Network gear maker Cisco Systems, Inc. (NASDAQ: CSCO) has made significant progress in its transition from a hardware company to a subscription business, in line with the rapid transformation the information technology market is witnessing. The recurring revenue model has been successful so far and is expected to gain traction this year as economic recovery picks up pace amid the COVID vaccination drive.
Supply Chain Woes
Revenues of the Silicon Valley tech firm grew in the April quarter after registering negative growth in the trailing five quarters, but the management expects margins to remain under pressure from supply-chain issues and elevated costs. The cautious outlook triggered a sell-off this week and the stock slipped. The weakness is expected to extend into the coming weeks, but the stock should recover in the long term supported by the underlying strength of the business. CSCO looks like a good bet for long-term investors.

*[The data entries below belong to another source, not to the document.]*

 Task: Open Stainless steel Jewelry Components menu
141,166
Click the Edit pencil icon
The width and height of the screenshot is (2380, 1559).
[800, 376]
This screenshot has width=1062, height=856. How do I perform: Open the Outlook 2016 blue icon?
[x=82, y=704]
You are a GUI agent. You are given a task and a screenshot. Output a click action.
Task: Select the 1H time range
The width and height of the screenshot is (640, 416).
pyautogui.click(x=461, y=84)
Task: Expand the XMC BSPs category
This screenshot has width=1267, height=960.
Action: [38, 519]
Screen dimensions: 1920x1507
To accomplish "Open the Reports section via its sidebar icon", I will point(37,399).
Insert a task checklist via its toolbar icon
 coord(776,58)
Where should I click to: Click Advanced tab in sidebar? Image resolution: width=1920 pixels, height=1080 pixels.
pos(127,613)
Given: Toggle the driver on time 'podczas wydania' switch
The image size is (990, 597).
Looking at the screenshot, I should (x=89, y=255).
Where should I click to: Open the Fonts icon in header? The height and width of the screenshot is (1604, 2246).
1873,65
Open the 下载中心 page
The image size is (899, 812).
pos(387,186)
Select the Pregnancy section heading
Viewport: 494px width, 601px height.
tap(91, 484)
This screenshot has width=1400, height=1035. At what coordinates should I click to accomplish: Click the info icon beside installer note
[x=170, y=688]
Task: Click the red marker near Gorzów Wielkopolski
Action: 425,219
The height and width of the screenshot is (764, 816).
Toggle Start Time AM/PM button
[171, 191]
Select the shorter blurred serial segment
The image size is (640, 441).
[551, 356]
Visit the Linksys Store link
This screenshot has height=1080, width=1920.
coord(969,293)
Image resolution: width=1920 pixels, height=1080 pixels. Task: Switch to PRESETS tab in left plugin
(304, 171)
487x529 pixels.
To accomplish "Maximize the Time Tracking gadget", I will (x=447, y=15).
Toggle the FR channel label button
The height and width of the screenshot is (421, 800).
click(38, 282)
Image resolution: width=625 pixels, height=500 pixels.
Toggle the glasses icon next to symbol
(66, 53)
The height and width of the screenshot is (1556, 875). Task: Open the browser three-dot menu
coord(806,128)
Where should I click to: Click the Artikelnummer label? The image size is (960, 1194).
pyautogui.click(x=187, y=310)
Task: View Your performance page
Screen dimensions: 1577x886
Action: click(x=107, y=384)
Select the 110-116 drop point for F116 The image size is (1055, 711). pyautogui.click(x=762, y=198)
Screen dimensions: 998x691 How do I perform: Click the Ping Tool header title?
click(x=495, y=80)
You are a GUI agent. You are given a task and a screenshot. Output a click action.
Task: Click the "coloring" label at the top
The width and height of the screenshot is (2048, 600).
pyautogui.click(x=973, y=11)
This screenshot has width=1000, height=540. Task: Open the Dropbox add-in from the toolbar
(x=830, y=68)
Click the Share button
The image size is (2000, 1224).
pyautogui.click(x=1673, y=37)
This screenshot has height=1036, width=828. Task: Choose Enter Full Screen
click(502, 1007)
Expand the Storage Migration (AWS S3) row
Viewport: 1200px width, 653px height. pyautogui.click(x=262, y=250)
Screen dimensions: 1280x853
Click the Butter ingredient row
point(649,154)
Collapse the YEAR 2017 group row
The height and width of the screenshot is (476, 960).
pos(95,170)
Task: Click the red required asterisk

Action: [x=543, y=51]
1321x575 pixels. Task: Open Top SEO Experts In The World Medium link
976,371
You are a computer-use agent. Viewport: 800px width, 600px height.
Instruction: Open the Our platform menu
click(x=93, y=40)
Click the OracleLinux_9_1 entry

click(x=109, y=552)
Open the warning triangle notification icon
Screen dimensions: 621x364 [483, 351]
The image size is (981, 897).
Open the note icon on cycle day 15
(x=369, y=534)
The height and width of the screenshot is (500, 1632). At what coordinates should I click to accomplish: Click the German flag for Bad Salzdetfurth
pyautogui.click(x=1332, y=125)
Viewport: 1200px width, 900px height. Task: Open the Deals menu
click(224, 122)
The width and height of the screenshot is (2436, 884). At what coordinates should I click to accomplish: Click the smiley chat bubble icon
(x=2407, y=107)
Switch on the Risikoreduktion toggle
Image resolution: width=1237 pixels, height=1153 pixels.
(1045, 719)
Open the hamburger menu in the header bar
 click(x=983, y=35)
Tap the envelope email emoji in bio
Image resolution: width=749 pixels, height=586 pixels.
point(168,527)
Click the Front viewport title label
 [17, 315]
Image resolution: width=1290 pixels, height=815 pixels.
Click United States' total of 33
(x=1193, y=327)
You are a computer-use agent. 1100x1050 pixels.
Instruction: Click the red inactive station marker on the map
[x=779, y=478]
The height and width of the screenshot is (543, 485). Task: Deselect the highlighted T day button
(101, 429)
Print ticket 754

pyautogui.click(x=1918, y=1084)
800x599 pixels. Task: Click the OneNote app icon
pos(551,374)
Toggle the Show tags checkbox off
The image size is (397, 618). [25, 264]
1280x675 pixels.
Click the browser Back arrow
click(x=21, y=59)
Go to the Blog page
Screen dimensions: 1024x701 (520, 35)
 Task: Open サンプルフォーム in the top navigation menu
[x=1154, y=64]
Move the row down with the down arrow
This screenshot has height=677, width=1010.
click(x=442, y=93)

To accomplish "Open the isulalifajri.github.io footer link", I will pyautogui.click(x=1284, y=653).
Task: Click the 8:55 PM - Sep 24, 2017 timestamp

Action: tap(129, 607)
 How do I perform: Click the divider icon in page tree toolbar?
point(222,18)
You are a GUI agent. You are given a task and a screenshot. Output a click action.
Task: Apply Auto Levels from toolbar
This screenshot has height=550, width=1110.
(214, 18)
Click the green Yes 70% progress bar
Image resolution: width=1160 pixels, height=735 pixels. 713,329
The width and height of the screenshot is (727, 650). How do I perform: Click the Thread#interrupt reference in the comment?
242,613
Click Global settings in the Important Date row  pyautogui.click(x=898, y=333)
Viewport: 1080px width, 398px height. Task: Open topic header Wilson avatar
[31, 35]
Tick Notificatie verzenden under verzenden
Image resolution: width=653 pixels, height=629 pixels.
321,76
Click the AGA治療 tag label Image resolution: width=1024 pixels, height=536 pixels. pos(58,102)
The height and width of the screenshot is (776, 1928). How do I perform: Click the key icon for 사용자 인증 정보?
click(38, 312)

The company expects to resolve the supply-chain issues to a large extent by revising existing arrangements with key suppliers, thereby gaining smooth access to important components like microprocessors. That will also ease the pressure from high costs related to shipments. Meanwhile, the recovery in enterprise spending, buoyed by market reopening and removal of virus-related curbs, will have a positive effect on top-line performance. In the most recent quarter, product orders grew at the fastest pace in a decade. Also, more than 80% of software revenue was in the form of subscriptions, indicating that the new model is gaining steam.
Internet for the Future
Earlier this year, the company closed its previously announced acquisition of optical networking solutions provider Acasia Communications for $4.5 billion, as part of the Internet for the Future strategy. Recent buyouts and diversification into new areas like cybersecurity and cloud applications have also created significant cross-selling opportunities.
“The next phase of the recovery and the future of work will be heavily reliant on our technology. Cisco’s end-to-end portfolio will serve as the foundation for next-generation infrastructure solutions as well as cloud-enabled delivery models and innovation, allowing our customers to move with even greater speed and agility. This will require a significant investment cycle and reinforces the strength of our strategy while driving greater opportunity to create a world that is more connected, inclusive, and secure.” said Chuck Robbins, chief executive officer of Cisco, during his interaction with analysts at the third-quarter earnings conference call.
Ending a year-long streak of declines, revenues rose 7% annually to $12.8 billion in the third quarter, which translated into a 5% growth in adjusted earnings to $0.83 per share. The core operating segment —Infrastructure Platforms — expanded 6% and the services business, which accounts for 29% of total revenues, grew by 8%. The numbers also surpassed the market’s projection, but investors were not impressed by the management’s outlook guiding fourth-quarter earnings below the consensus estimate.
As a result, the stock suffered a big loss and continued the downtrend early Thursday, reversing a part of the recent gains. The shares are trading above their 52-week average, but well below the record highs of 2000. The stock has gained 18% since the beginning of the year, all along outperforming the S&P 500 index.